* Exercise aim
Check each line of the entries below for the word "filter", then state how many lines have it and nothing more.

--- Records for the exercise Enclosed Below ---

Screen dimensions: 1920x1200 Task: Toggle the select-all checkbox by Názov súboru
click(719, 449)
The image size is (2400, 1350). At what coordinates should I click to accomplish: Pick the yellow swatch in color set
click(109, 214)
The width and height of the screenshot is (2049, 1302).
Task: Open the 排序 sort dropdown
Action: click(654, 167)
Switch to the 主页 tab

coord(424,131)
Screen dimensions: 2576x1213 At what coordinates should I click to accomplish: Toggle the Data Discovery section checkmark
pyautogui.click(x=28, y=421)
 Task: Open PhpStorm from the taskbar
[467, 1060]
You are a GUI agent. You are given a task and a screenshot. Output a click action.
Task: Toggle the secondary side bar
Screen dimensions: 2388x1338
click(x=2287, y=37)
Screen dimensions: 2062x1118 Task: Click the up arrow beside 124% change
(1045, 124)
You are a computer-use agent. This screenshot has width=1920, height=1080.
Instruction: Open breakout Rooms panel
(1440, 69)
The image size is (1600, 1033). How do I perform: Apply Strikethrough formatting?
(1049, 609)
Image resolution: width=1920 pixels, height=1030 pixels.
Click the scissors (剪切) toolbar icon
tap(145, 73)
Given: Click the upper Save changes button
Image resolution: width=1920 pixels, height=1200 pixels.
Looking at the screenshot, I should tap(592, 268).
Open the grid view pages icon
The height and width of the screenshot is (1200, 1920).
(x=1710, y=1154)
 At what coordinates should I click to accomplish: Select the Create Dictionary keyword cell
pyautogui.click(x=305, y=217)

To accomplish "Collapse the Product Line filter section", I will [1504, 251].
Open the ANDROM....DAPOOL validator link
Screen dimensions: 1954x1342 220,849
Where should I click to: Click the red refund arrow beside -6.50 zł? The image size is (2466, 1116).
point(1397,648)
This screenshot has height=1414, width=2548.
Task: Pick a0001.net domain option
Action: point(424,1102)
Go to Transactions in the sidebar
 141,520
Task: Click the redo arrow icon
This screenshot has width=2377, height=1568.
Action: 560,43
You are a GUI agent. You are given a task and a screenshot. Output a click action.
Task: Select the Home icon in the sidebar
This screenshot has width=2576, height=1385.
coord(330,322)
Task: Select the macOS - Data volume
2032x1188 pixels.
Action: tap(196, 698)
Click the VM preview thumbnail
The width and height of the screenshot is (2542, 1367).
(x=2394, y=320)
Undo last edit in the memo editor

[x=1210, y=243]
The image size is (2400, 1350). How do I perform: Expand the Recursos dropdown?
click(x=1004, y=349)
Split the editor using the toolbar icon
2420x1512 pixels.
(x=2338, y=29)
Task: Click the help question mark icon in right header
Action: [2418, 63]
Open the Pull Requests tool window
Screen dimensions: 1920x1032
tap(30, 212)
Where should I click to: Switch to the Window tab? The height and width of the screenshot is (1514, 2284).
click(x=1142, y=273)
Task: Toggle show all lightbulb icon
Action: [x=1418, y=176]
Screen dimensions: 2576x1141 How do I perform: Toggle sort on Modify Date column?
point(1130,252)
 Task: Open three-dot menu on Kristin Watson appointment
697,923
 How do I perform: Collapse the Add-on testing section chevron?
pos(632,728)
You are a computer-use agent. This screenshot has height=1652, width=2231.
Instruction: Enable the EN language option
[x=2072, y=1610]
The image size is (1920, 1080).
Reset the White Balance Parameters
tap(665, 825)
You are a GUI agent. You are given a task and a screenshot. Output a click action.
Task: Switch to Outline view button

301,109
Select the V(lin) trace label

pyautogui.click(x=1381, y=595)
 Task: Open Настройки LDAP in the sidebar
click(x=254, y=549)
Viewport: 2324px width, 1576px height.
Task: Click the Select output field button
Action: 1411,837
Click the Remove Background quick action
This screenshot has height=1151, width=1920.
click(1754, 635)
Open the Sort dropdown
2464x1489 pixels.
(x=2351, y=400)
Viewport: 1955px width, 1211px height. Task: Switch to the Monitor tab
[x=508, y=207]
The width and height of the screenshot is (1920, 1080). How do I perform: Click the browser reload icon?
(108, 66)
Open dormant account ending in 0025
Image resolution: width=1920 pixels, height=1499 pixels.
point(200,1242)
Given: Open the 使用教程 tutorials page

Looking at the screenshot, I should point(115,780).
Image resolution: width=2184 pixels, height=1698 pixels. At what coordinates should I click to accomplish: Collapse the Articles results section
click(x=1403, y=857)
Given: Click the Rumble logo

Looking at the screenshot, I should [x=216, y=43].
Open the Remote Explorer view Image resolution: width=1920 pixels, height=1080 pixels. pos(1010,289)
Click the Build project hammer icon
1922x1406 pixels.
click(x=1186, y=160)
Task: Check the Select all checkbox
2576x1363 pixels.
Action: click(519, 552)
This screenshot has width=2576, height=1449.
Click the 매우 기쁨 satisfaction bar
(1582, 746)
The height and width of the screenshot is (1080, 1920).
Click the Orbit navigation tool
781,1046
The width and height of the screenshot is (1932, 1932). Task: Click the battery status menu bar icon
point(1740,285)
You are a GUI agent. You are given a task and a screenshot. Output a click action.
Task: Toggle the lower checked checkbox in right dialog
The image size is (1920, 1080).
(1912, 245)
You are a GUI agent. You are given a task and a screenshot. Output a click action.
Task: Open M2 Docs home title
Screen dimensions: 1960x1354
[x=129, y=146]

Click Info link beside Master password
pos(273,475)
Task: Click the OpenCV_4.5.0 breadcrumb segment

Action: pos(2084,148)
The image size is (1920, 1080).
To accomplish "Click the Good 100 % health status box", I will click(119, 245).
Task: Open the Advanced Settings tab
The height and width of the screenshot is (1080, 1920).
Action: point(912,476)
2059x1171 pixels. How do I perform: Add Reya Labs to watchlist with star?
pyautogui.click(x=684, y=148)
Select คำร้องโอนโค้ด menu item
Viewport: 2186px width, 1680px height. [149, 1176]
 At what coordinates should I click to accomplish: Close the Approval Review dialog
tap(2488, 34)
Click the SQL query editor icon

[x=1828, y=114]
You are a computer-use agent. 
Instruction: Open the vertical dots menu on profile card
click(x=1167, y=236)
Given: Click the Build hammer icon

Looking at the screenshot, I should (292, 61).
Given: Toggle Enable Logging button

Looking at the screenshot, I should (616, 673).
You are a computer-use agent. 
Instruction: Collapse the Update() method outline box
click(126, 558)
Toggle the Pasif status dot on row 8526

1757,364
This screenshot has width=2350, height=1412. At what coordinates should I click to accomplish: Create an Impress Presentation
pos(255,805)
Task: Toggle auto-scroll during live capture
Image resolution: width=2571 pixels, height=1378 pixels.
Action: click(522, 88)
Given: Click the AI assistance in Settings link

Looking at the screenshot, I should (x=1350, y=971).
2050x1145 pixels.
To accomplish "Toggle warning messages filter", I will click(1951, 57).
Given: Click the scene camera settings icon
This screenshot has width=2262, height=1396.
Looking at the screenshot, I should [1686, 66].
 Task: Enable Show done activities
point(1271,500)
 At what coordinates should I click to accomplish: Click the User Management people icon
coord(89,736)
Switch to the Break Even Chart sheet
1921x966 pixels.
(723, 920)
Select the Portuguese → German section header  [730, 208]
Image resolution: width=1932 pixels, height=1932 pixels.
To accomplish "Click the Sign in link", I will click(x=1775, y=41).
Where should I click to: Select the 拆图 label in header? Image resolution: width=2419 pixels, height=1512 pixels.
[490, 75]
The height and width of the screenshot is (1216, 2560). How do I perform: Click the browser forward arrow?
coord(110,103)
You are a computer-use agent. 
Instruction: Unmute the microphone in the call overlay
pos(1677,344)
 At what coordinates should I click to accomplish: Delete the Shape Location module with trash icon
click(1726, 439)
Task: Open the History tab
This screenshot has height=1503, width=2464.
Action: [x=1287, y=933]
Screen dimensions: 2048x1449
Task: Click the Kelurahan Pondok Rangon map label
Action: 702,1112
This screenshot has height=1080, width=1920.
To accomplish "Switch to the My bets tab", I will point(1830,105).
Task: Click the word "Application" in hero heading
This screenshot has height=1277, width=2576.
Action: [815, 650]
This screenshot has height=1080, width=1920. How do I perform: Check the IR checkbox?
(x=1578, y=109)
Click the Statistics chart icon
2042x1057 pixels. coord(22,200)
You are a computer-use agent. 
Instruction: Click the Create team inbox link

--- End of Enclosed Records for the exercise ---

* Solution to this exercise
2